A Flask API for extracting structured data from identity documents and financial records. The project currently supports passport MRZ extraction, Nigerian NIN card/slip parsing, bank statement parsing, and an optional generic webhook forwarder.

The codebase is organized so new document types and country-specific rules can be added without reshaping the whole service.

Features

  • Passport MRZ extraction with TD3 validation and image-quality checks.
  • Nigerian NIN card and slip parsing with normalized response fields.
  • Bank statement summary extraction from PDFs and images.
  • Optional webhook forwarding to up to three configured targets.
  • Swagger UI at /api-docs.
  • HMAC request-signing utilities for production authentication.
  • OCR backend abstraction with RapidOCR first and optional EasyOCR fallback.

Project Structure

document-ocr-api/
  app.py
  requirements.txt
  src/
    api/
      routes.py
    countries/
      profile.py
      registry.py
      ghana/
      nigeria/
    core/
      auth.py
      flash_glance.py
      ocr_engine.py
    document_ocr/
      bank_statement/
      drivers_license/
      nin/
      passport/
      voter_id/
    webhook_forwarder/
      broadcast.py
      routes.py
      signing.py
  tests/

Requirements

  • Python 3.11 or 3.12
  • pip
  • RapidOCR dependencies from requirements.txt

RapidOCR is the preferred OCR backend. EasyOCR can be enabled as a fallback with ENABLE_EASYOCR_FALLBACK=1, but it is slower.

Setup

git clone https://github.com/YOUR_USERNAME/document-ocr-api.git
cd document-ocr-api
python -m venv venv
venv\Scripts\activate
pip install -r requirements.txt
copy .env.example .env

On Linux or macOS, activate the environment with:

source venv/bin/activate

Configuration

Create a .env file from .env.example.

OCR_SECRET_KEY=change-this-in-production

FORWARDER_SECRET=change-this-if-webhook-forwarding-is-enabled
FORWARDER_TARGET_1_URL=https://endpoint1.example.com/webhook
FORWARDER_TARGET_2_URL=https://endpoint2.example.com/webhook
FORWARDER_TARGET_3_URL=https://endpoint3.example.com/webhook

ENABLE_EASYOCR_FALLBACK=0

FORWARDER_* settings are only required if /api/webhooks/forward is used.

Running

python app.py

The API runs on http://localhost:5005.

Swagger UI is available at:

http://localhost:5005/api-docs

For production-style serving:

gunicorn --bind 0.0.0.0:5005 --workers 4 --timeout 120 app:app

Endpoints

Health Check

GET /

Returns:

{
  "status": "healthy",
  "message": "Document OCR API is live"
}

Passport Extraction

POST /api/passport
POST /api/scan-passport

Form data:

  • file: passport image
  • country (optional): ISO-3166 alpha-3 country hint, for example NGA

Example:

curl -X POST http://localhost:5005/api/passport ^
  -F "file=@passport.jpg"

NIN Extraction

POST /api/nin

Form data:

  • file: NIN card or slip image
  • country (optional): ISO-3166 alpha-3 country code. Defaults to NGA.

Bank Statement Extraction

POST /api/bank-statement

Form data:

  • file: PDF or image bank statement

Voter ID / Voter Card Extraction

POST /api/voter-id

Form data:

  • file: voter document image, or PDF with embedded text
  • country (optional): ISO-3166 alpha-3 country code. Defaults to NGA.

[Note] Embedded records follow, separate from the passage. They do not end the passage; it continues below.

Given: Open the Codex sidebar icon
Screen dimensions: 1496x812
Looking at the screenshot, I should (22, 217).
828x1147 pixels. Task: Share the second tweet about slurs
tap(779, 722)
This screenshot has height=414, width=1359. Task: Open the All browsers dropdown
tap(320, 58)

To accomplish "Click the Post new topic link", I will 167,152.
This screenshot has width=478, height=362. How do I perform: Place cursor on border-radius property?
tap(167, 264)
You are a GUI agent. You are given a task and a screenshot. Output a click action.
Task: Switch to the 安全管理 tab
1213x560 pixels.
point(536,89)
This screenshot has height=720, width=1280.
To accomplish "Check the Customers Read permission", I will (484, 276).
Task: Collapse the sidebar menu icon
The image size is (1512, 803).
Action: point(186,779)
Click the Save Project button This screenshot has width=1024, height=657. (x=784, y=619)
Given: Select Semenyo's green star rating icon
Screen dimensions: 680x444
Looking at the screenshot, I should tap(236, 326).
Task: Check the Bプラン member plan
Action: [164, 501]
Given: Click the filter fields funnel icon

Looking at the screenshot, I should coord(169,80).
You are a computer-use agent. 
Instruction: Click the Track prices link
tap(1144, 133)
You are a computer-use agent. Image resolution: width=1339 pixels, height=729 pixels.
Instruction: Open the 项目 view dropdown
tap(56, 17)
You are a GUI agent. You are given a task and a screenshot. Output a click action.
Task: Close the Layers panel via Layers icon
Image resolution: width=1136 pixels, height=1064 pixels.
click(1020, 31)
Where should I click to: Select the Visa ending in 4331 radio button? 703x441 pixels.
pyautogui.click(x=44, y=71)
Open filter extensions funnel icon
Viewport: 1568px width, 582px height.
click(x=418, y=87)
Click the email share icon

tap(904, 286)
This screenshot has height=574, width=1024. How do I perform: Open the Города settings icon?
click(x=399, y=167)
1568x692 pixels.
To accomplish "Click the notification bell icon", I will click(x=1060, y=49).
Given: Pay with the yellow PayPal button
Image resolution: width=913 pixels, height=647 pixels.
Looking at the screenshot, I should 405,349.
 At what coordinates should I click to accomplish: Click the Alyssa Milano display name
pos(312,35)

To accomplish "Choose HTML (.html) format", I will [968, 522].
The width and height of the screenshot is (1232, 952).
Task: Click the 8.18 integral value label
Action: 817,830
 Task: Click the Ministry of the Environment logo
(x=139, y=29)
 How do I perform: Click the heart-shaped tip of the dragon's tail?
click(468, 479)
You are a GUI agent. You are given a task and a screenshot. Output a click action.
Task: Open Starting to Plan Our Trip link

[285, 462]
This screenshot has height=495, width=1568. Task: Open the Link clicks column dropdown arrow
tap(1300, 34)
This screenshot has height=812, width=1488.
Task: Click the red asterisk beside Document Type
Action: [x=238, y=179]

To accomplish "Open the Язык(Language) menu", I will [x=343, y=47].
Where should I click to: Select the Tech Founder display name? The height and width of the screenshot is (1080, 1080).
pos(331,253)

voter_id is the canonical processor name. Country metadata keeps local naming clear: Nigeria exposes VOTER_CARD, while Ghana exposes VOTER_ID.

Driver's License Extraction

POST /api/drivers-license

Form data:

  • file: driver's license image, or PDF with embedded text
  • country (optional): ISO-3166 alpha-3 country code. Defaults to NGA.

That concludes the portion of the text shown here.